You will create and enter a *Backtrace* buffer that says:
---------- Buffer: *Backtrace* ---------- Debugger entered--Lisp error: (wrong-type-argument number-or-marker-p hello) +(2 hello) eval((+ 2 'hello) nil) elisp--eval-last-sexp(t) eval-last-sexp(nil) funcall-interactively(eval-print-last-sexp nil) call-interactively(eval-print-last-sexp nil nil) command-execute(eval-print-last-sexp) ---------- Buffer: *Backtrace* ----------
As usual, the error message tries to be helpful and makes sense after you learn how to read it.4
The first part of the error message is straightforward; it says
‘wrong type argument’. Next comes the mysterious jargon word
‘number-or-marker-p’. This word is trying to tell you what
kind of argument the +
expected.
The symbol number-or-marker-p
says that the Lisp interpreter is
trying to determine whether the information presented it (the value of
the argument) is a number or a marker (a special object representing a
buffer position). What it does is test to see whether the +
is
being given numbers to add. It also tests to see whether the
argument is something called a marker, which is a specific feature of
Emacs Lisp. (In Emacs, locations in a buffer are recorded as markers.

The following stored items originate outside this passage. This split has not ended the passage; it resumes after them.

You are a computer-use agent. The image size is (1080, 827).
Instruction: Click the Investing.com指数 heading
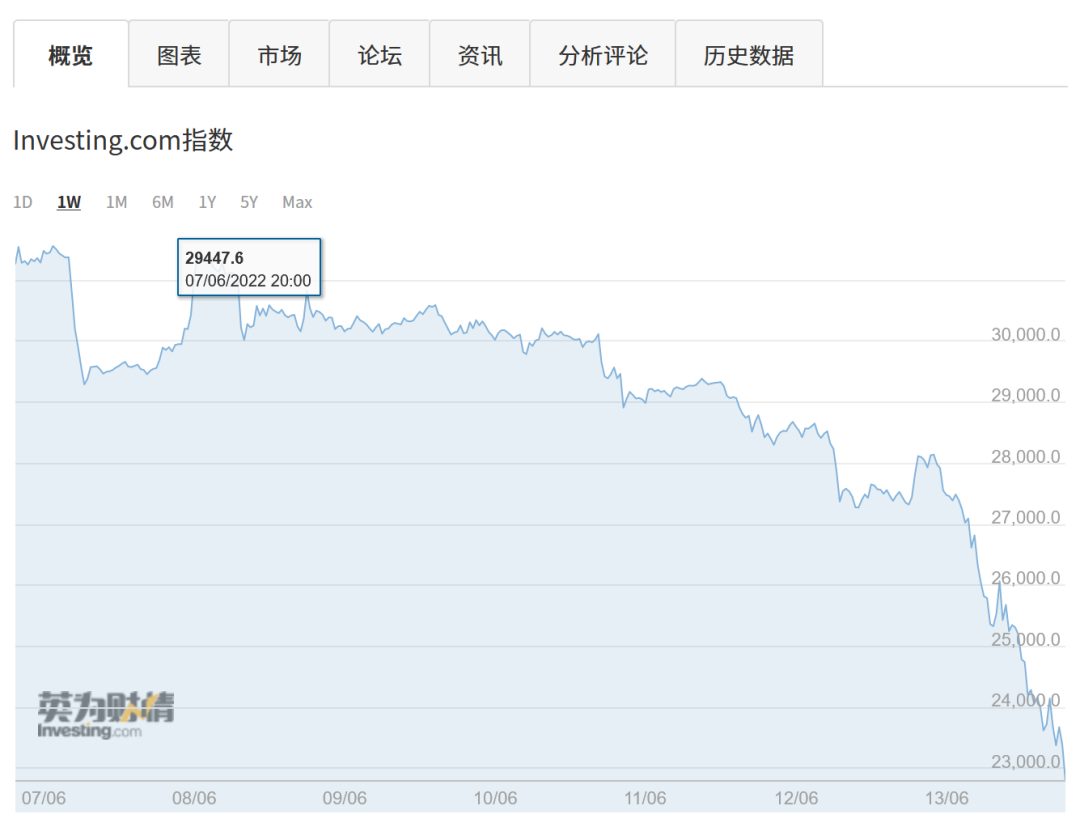pyautogui.click(x=123, y=141)
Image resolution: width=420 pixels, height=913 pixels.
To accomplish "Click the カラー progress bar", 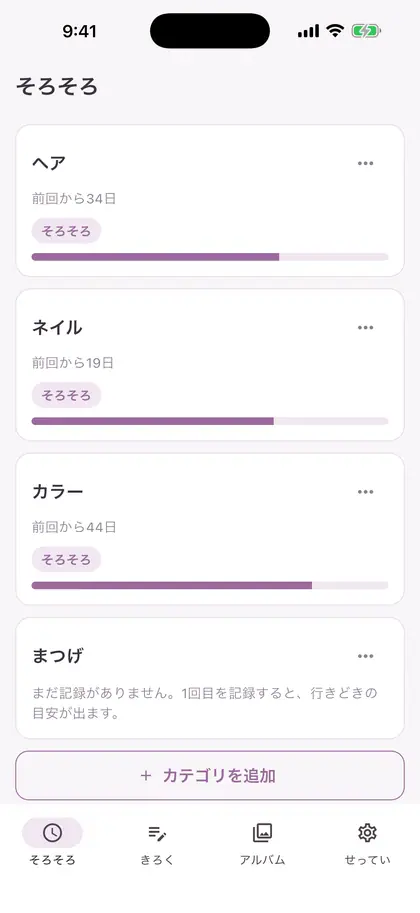I will 210,585.
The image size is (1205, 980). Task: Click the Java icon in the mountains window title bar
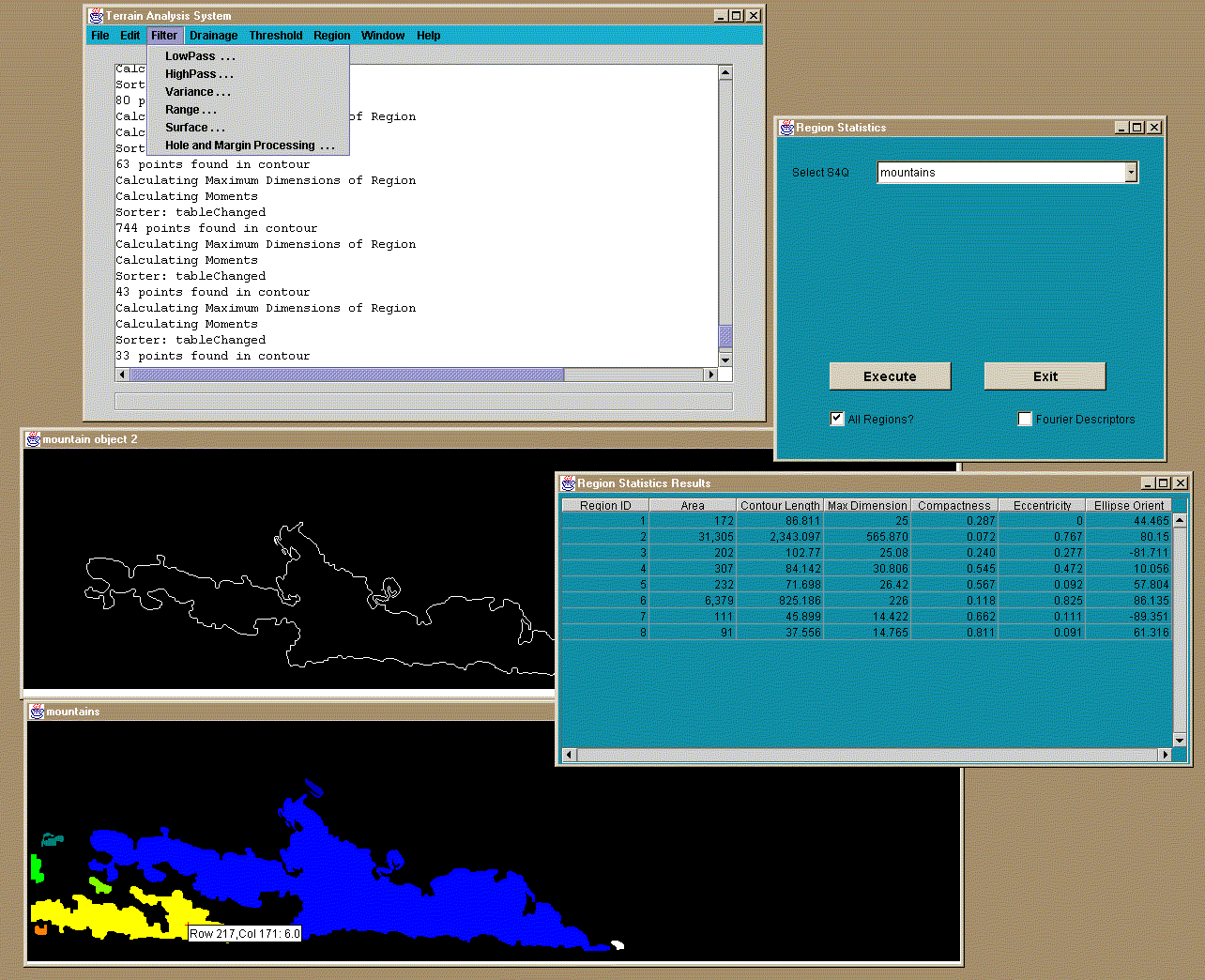(x=37, y=712)
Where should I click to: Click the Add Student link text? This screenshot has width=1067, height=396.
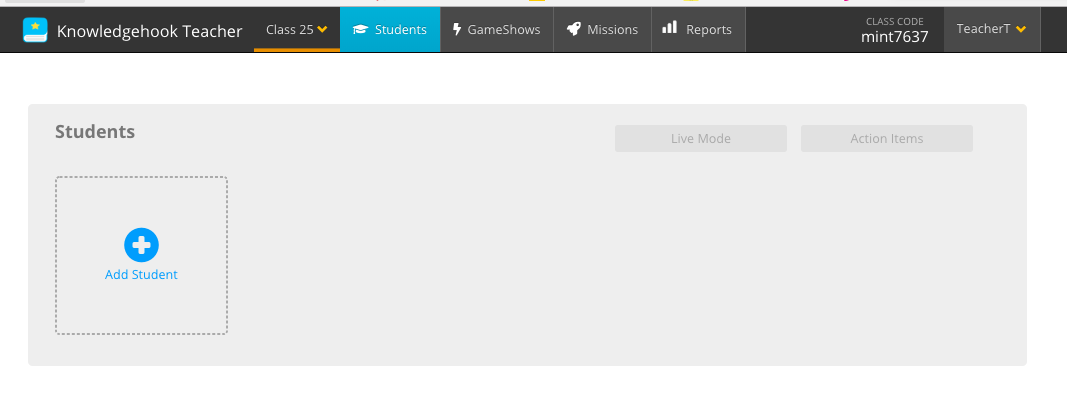(141, 275)

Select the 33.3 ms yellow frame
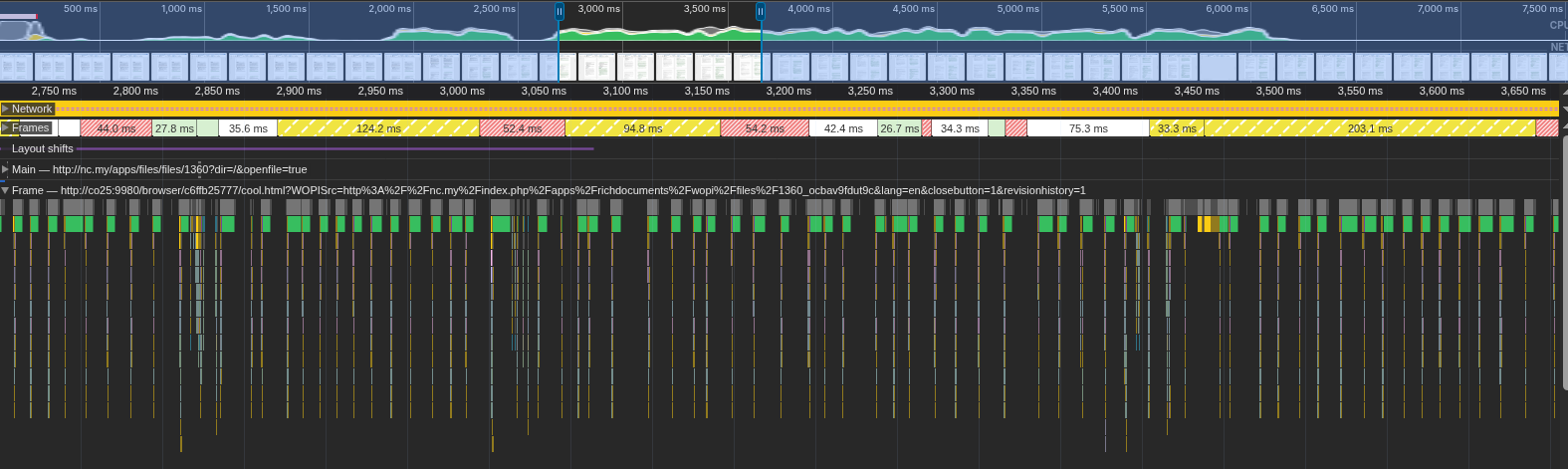point(1176,128)
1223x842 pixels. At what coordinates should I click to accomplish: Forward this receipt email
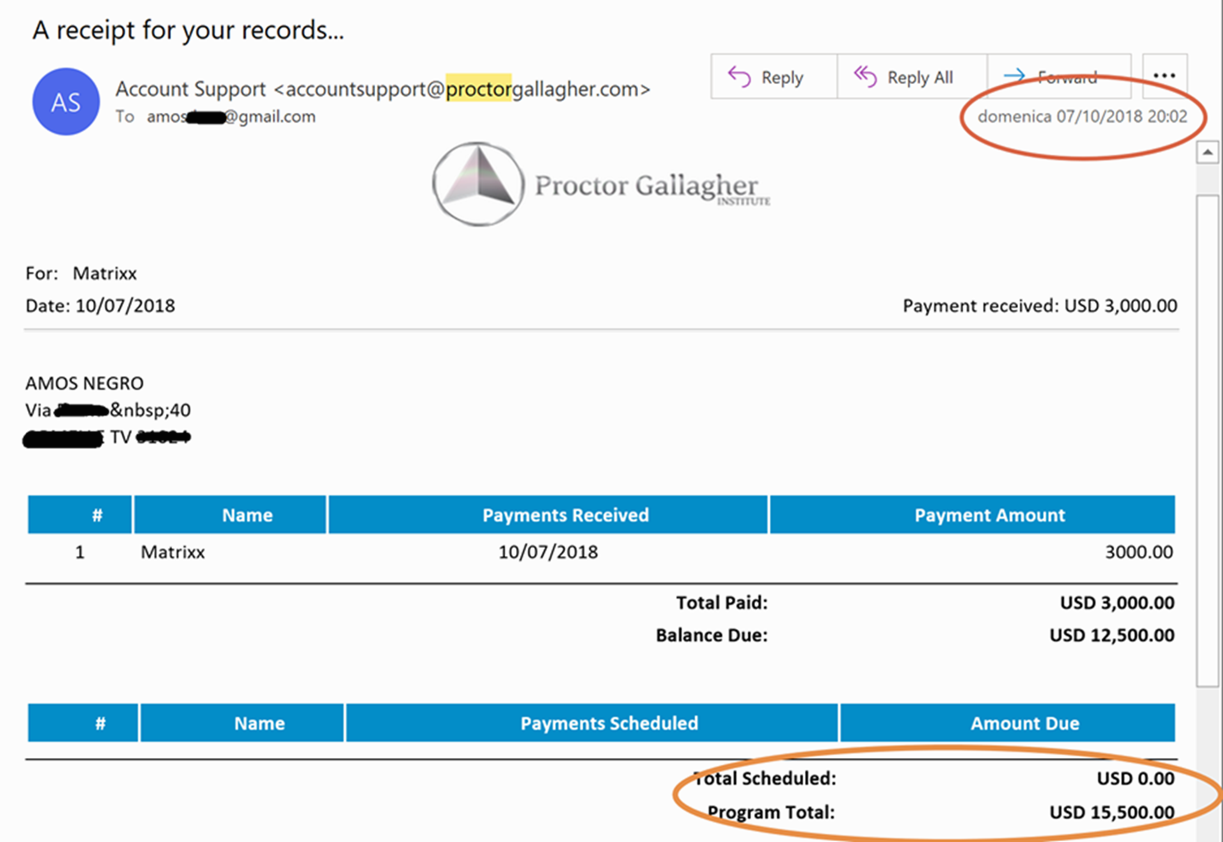pyautogui.click(x=1058, y=77)
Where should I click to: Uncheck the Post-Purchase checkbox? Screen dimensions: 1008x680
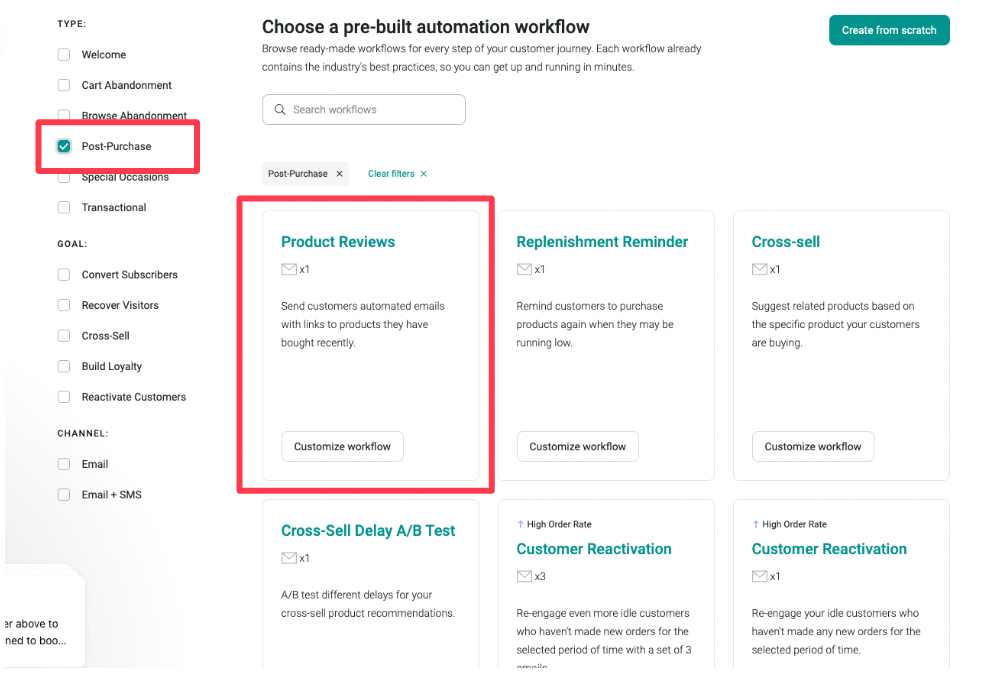(x=63, y=145)
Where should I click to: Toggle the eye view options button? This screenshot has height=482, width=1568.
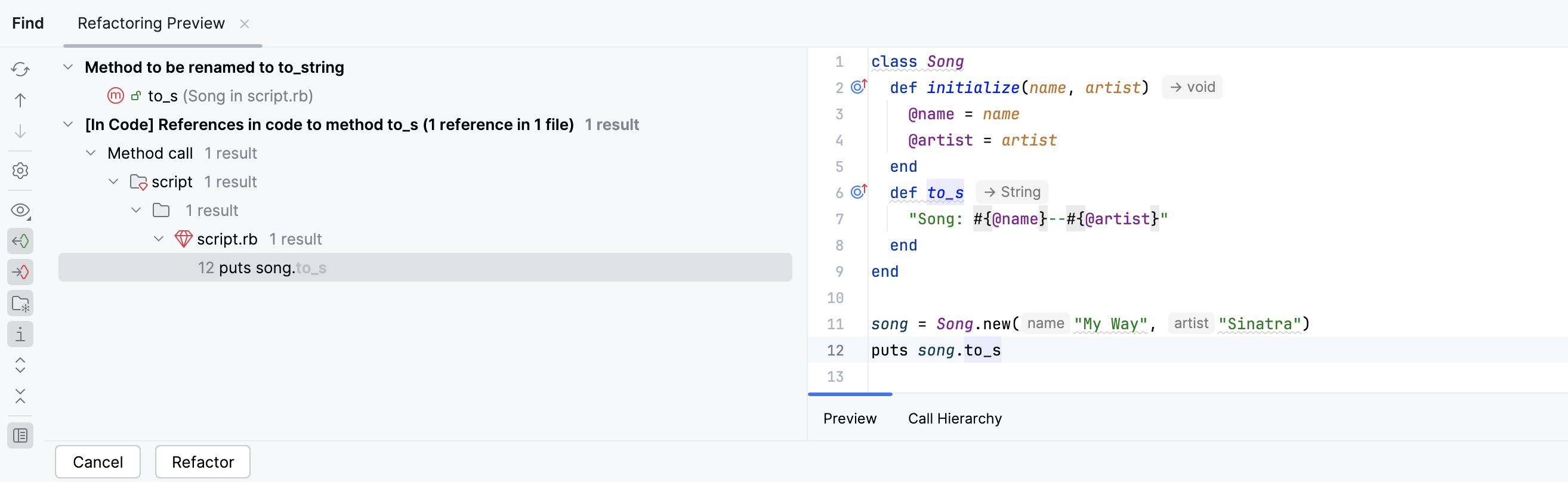(20, 211)
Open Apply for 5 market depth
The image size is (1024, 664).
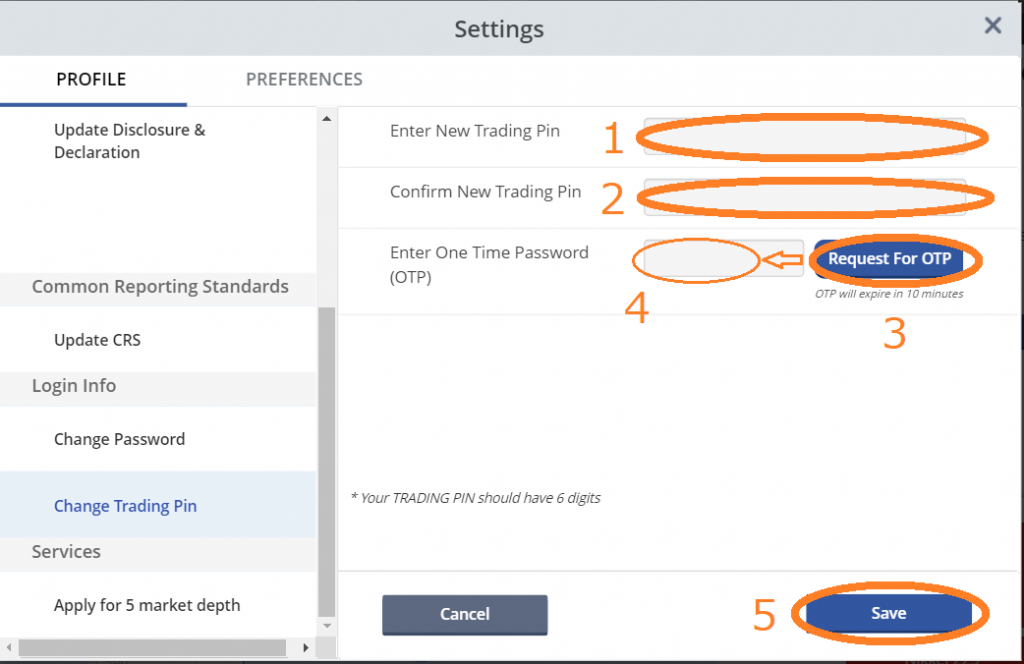(x=147, y=605)
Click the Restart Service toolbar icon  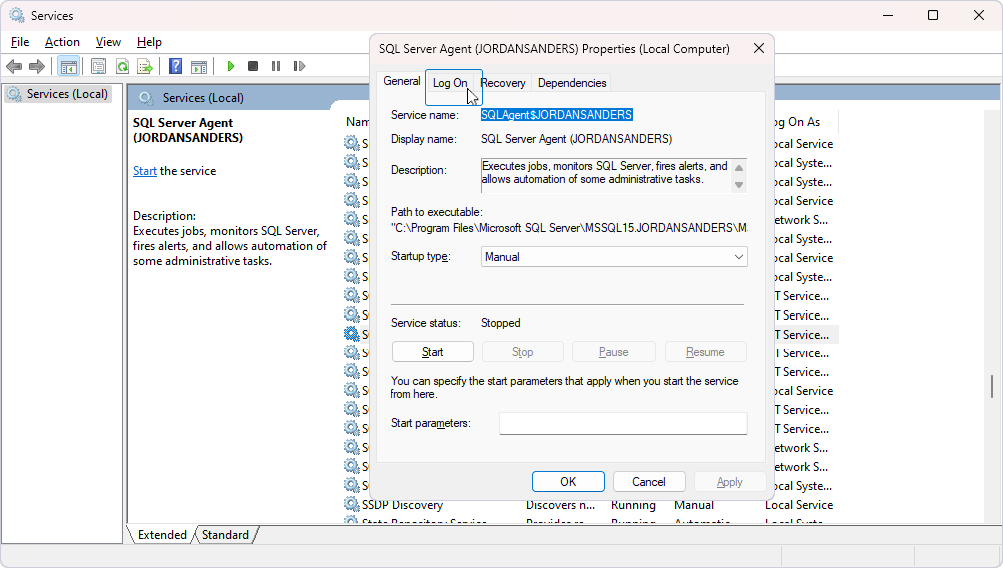(x=299, y=67)

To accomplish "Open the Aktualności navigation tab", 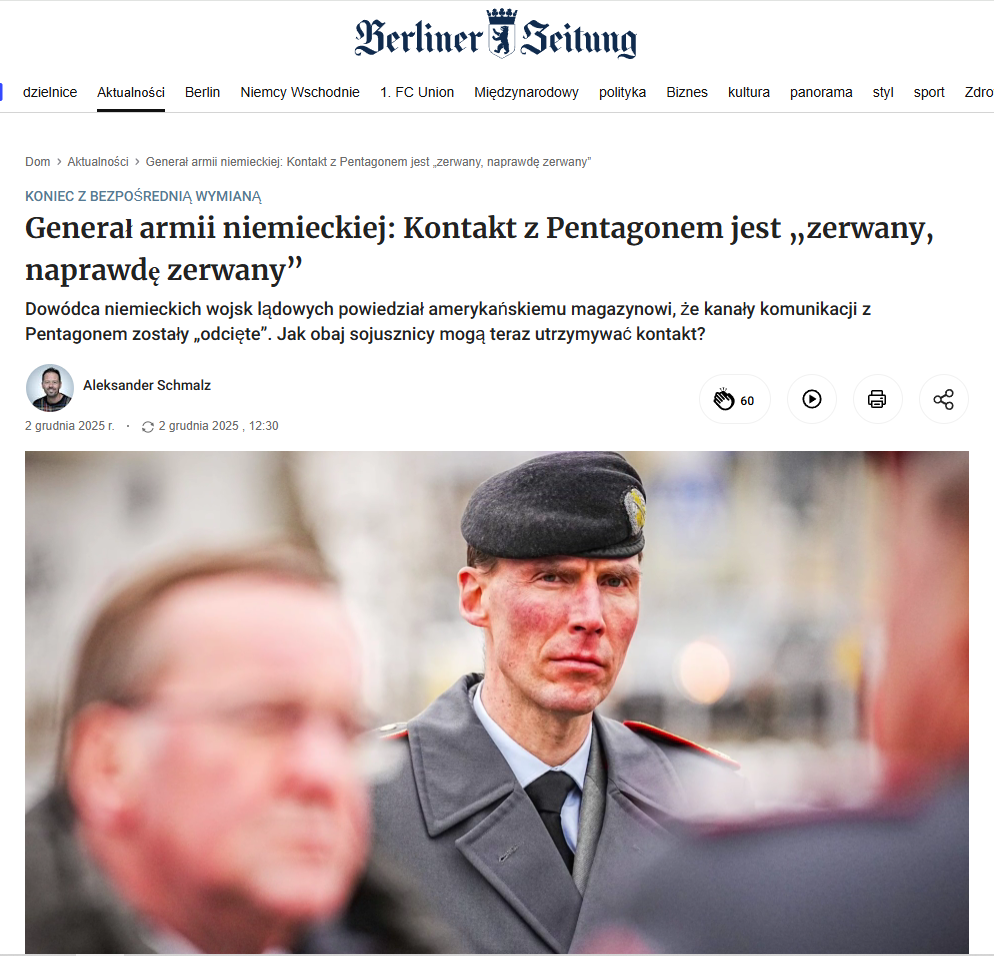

When the mark is set with the C-@ or C-SPC command,
its position is kept as a marker. The mark can be considered a
number—the number of characters the location is from the beginning
of the buffer.) In Emacs Lisp, +
can be used to add the
numeric value of marker positions as numbers.
The ‘p’ of number-or-marker-p
is the embodiment of a
practice started in the early days of Lisp programming. The ‘p’
stands for predicate. In the jargon used by the early Lisp
researchers, a predicate refers to a function to determine whether some
property is true or false. So the ‘p’ tells us that
number-or-marker-p
is the name of a function that determines
whether it is true or false that the argument supplied is a number or
a marker. Other Lisp symbols that end in ‘p’ include zerop
,
a function that tests whether its argument has the value of zero, and
listp
, a function that tests whether its argument is a list.
Finally, the last part of the error message is the symbol hello
.
This is the value of the argument that was passed to +
. If the
addition had been passed the correct type of object, the value passed
would have been a number, such as 37, rather than a symbol like
hello
. But then you would not have got the error message.